Colombian Coffee: Sip or Dip?

A new flavor profile for the coffee enthusiast


This spring break, my family and I had the perfect opportunity to head up to Colombia — specifically my dad’s hometown in Pereira, to visit the fam, try delicious foods and drink some tasty coffee. As soon as we landed we were greeted with a traditional Colombian meal, which included Ajiaco—a tasty potato and chicken soup served with sour cream and avocado— along with a nice big chunk of corn to finish the meal. Across from where we stayed, there was a small local fruit market that sold a plethora of strange yet succulent fruits such as Granadilla (or as locals like to call it, elephant boogers) Guanábana (commonly known as soursop), and yellow and purple passion fruit, along with Papayas and Guavas of all colors. 

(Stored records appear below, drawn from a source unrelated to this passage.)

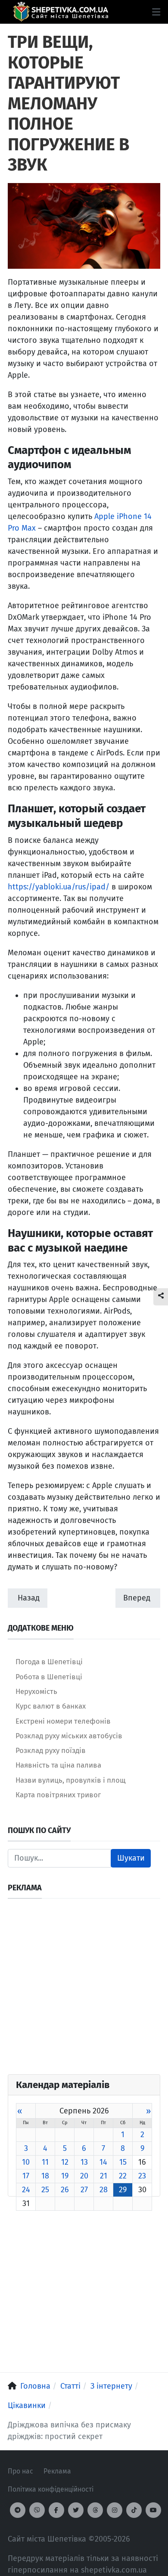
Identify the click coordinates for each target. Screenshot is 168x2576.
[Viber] (37, 2510)
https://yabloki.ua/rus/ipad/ (58, 887)
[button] (156, 12)
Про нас (20, 2471)
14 (103, 2162)
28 (104, 2189)
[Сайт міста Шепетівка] (60, 12)
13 (84, 2162)
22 (123, 2176)
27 (84, 2189)
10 (26, 2162)
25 (45, 2189)
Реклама (57, 2471)
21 (103, 2176)
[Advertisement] (84, 1990)
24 (26, 2189)
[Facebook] (56, 2510)
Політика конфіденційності (50, 2489)
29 (123, 2189)
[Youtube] (153, 2510)
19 (64, 2176)
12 (64, 2162)
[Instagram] (114, 2510)
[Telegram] (17, 2510)
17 (25, 2176)
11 (45, 2162)
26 (65, 2189)
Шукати (131, 1858)
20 (84, 2176)
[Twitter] (76, 2510)
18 (45, 2176)
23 (142, 2176)
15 (123, 2162)
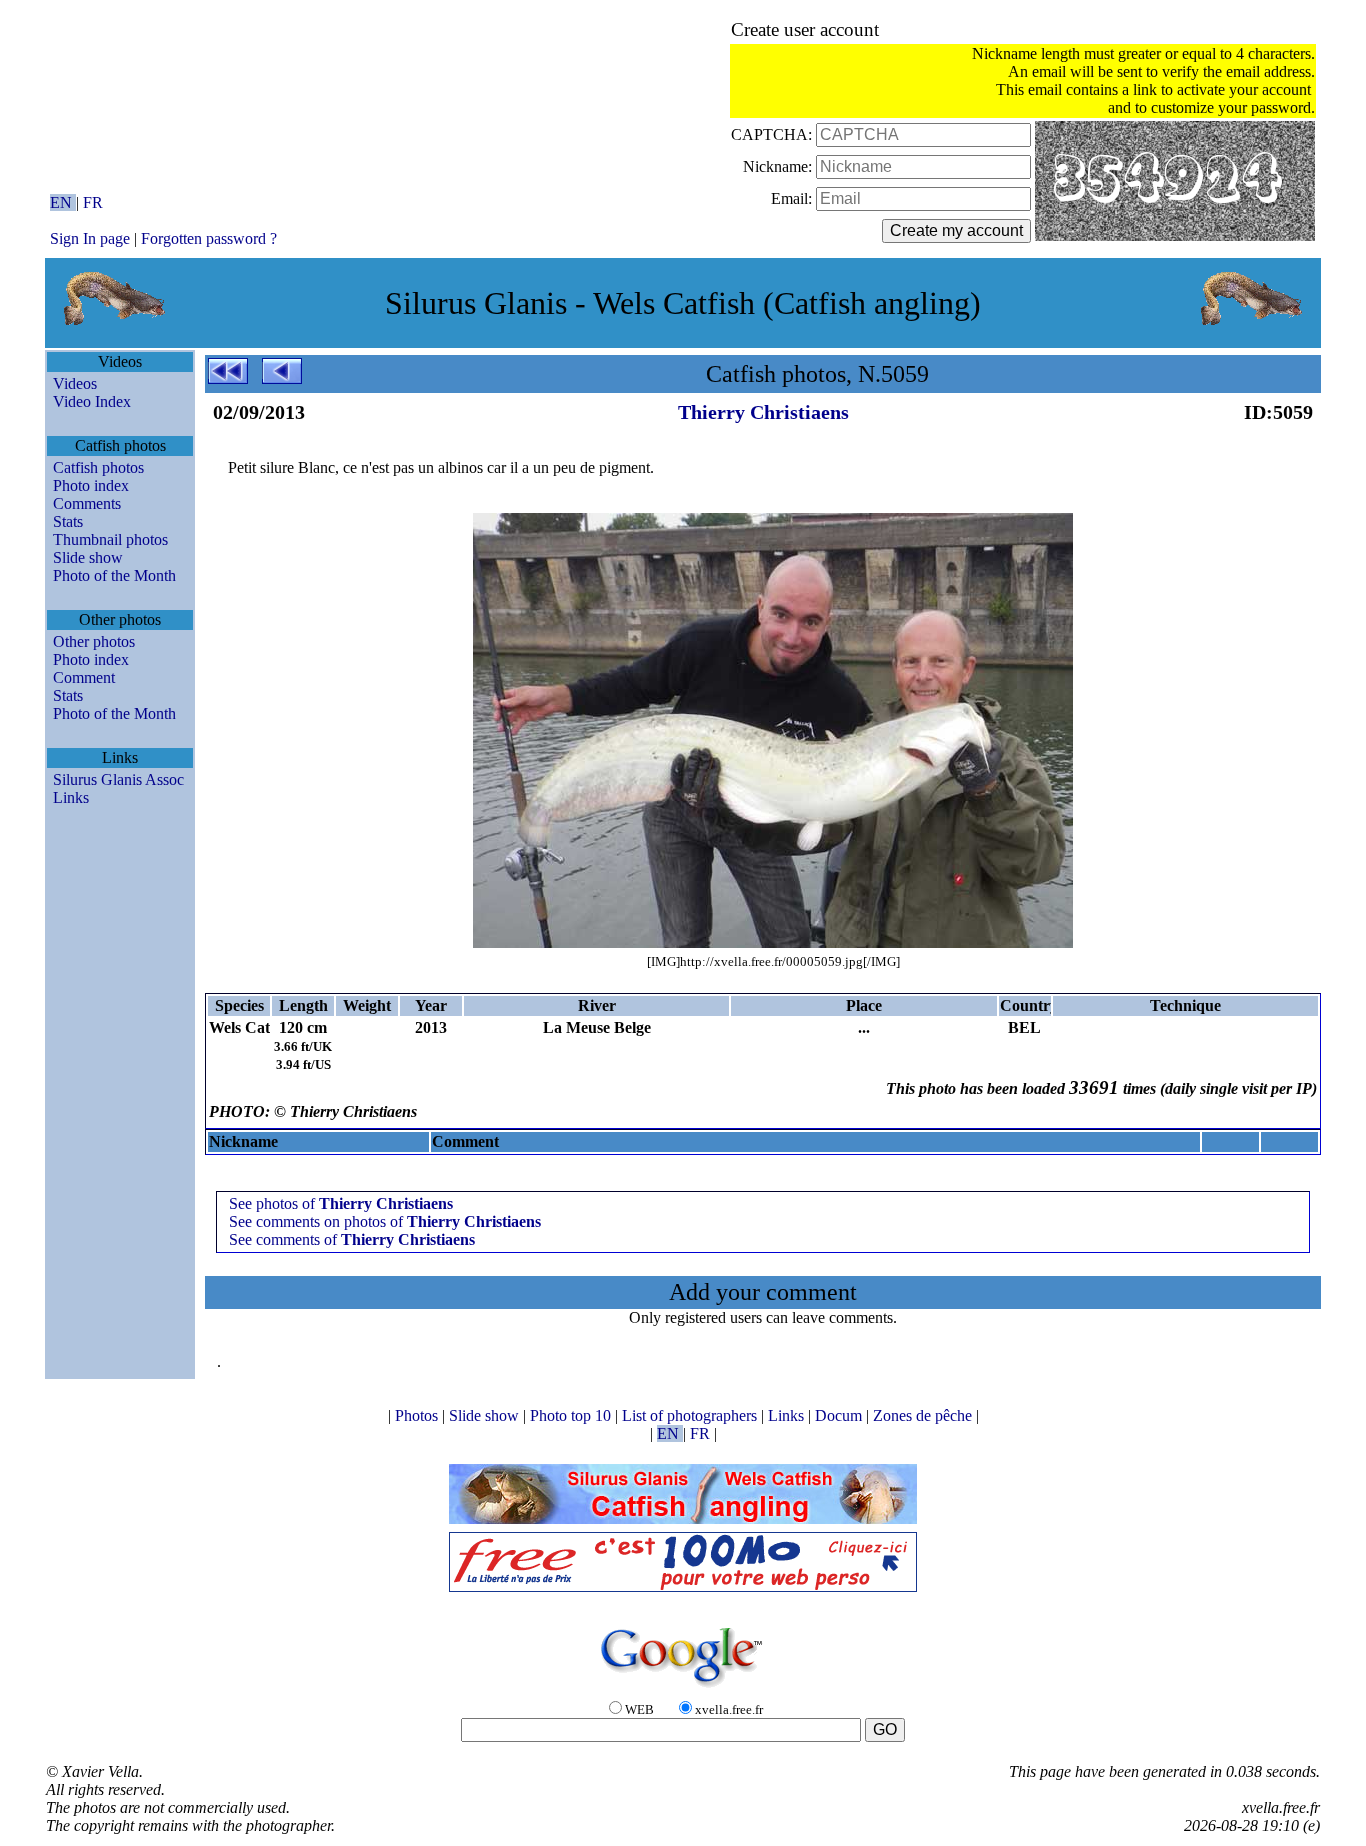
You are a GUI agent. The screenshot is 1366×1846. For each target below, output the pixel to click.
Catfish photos (98, 467)
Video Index (92, 401)
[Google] (683, 1688)
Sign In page (90, 238)
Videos (75, 383)
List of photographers (691, 1415)
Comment (84, 677)
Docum (840, 1415)
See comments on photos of (385, 1221)
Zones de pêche (924, 1415)
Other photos (94, 641)
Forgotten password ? (209, 238)
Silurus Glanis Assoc (118, 779)
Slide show (88, 557)
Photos (418, 1415)
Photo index (91, 485)
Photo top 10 (572, 1415)
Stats (68, 521)
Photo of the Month (114, 575)
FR (93, 202)
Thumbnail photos (110, 539)
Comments (87, 503)
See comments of (352, 1239)
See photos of (341, 1203)
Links (71, 797)
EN (63, 202)
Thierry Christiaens (763, 412)
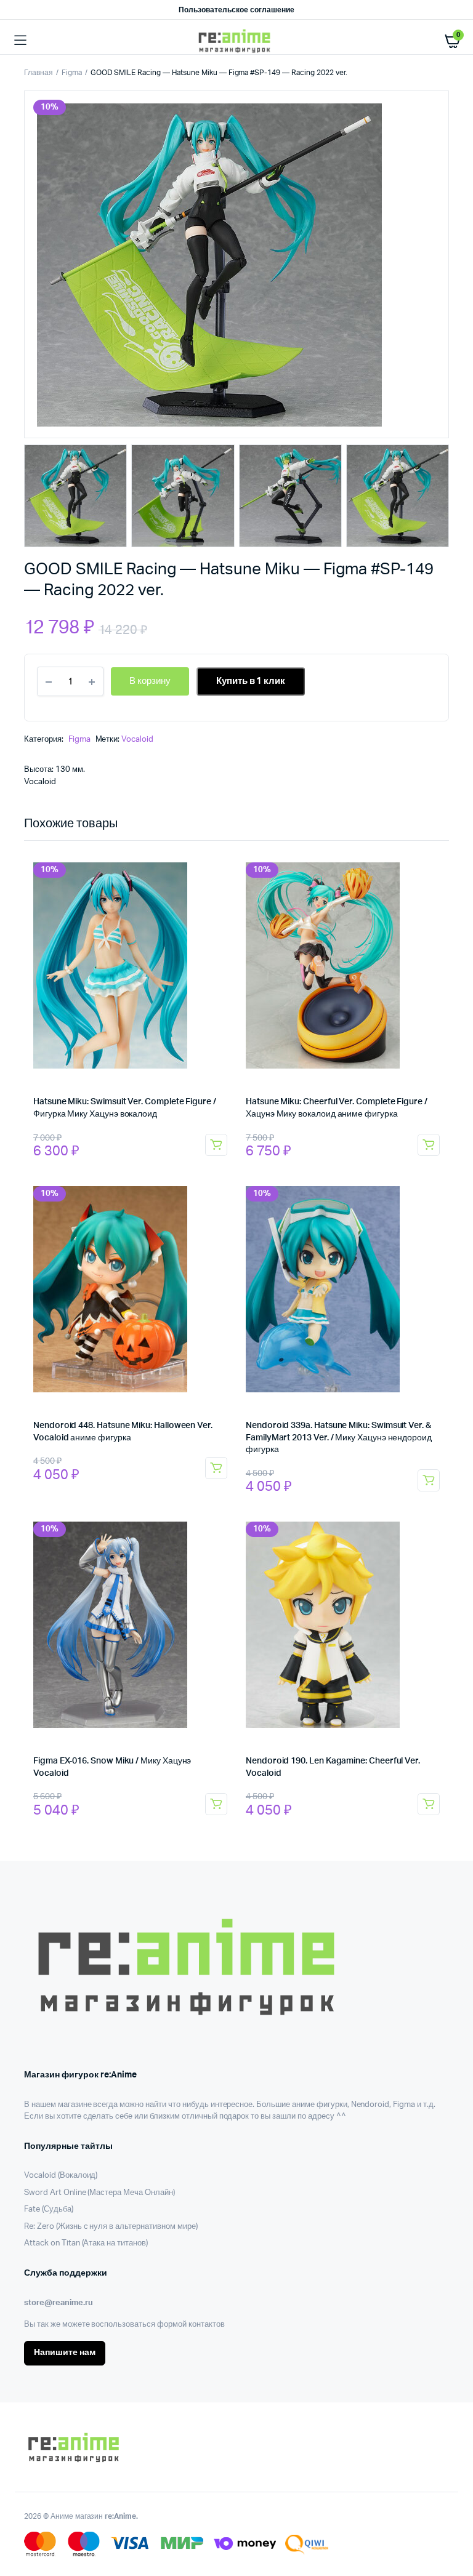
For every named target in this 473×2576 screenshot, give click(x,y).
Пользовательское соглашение (236, 10)
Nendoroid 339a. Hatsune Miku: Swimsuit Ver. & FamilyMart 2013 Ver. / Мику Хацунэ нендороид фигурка (339, 1437)
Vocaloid (137, 740)
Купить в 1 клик (251, 681)
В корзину (216, 1145)
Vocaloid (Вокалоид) (60, 2176)
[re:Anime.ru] (236, 41)
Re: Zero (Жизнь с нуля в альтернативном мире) (111, 2227)
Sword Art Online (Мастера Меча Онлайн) (99, 2193)
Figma (72, 72)
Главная (38, 72)
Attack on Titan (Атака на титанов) (86, 2243)
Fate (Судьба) (48, 2209)
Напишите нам (64, 2352)
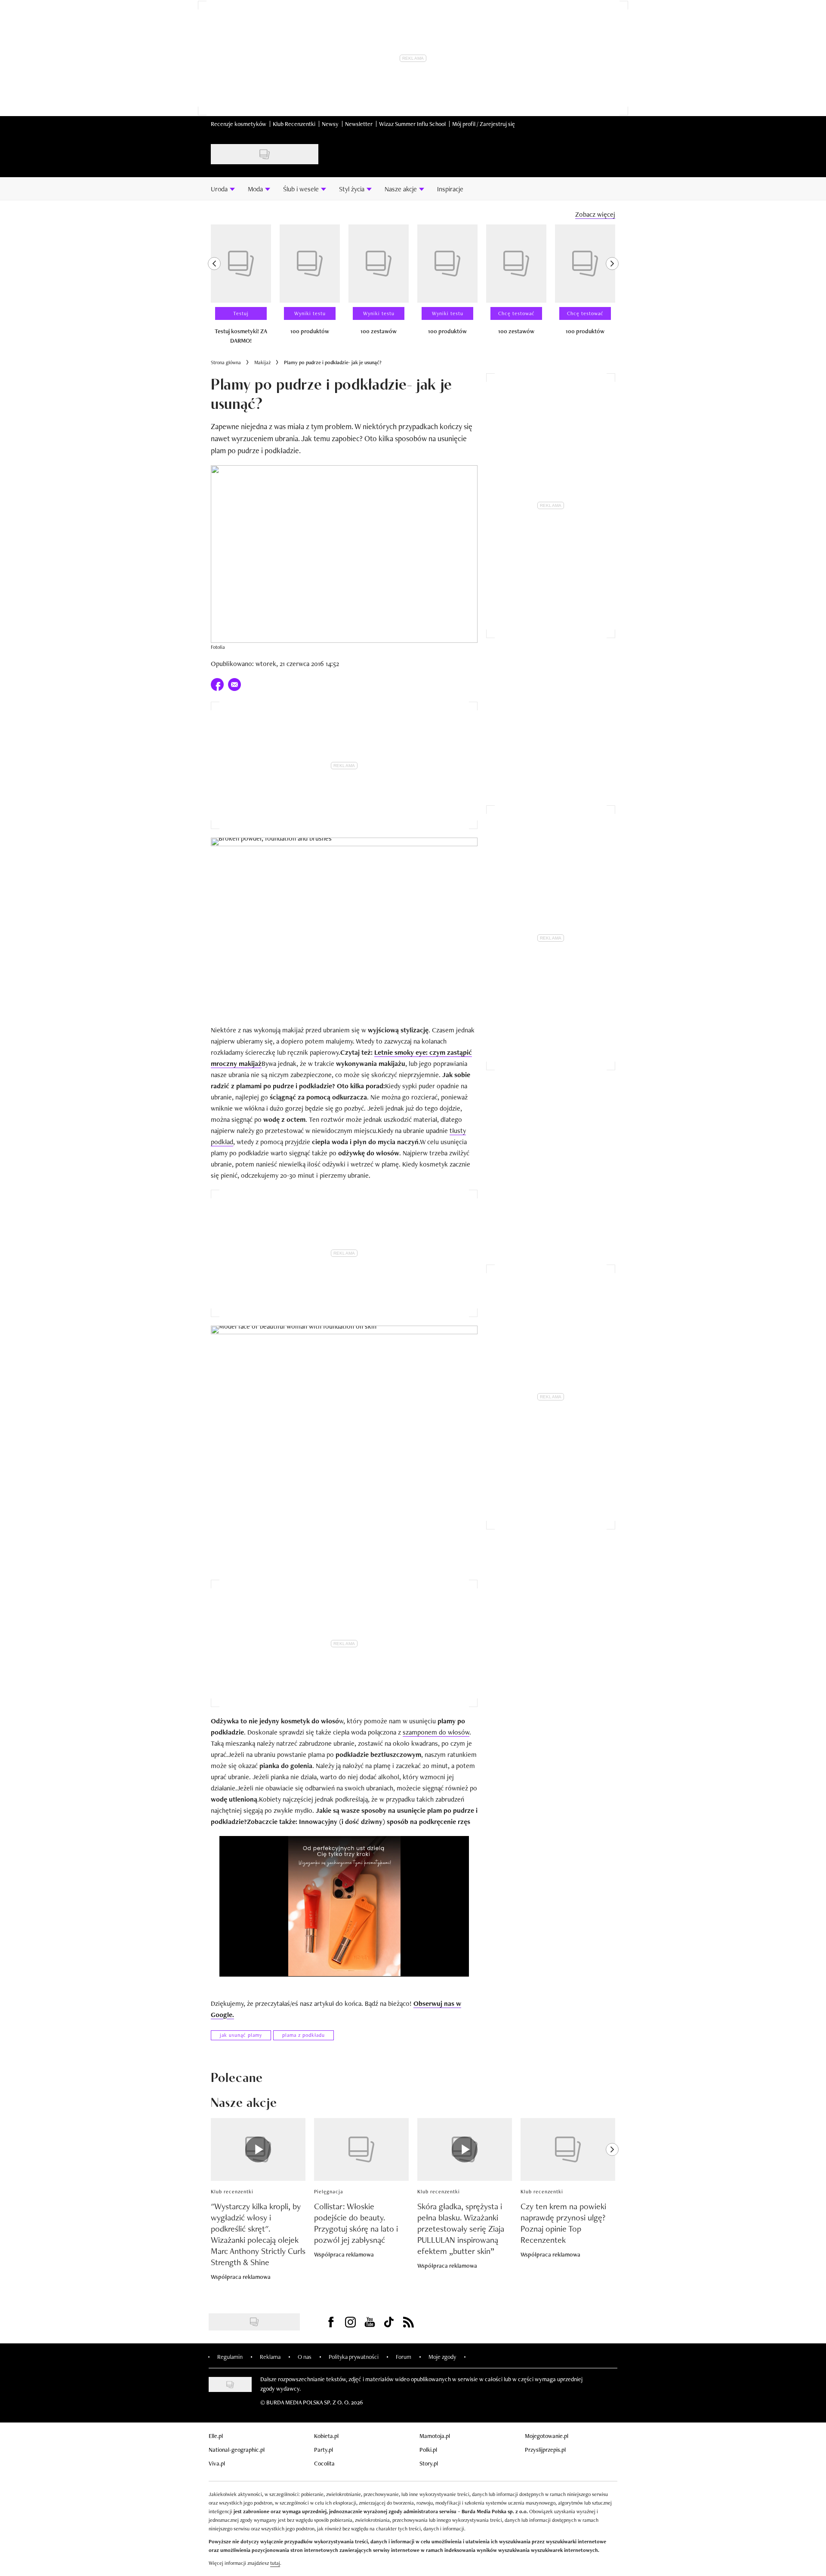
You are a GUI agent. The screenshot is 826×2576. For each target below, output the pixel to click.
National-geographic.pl (237, 2449)
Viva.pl (217, 2463)
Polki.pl (428, 2449)
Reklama (270, 2357)
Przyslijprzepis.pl (545, 2449)
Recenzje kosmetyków (238, 124)
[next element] (612, 288)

If someone asked, what do you know about Colombia? Most likely, the answer would be “they make coffee” and you would be right, since Colombia usually exports 11.5 billion bags of fresh coffee each year and brings substantial income to Colombia— Colombia alone takes up ten percent of the worldwide coffee production. Obviously it can be easy to imagine that the coffee would be undoubtedly delicious, however most households have cheaper and lesser quality coffee than we do in the U.S, as more expensive coffee is often sent off to other countries.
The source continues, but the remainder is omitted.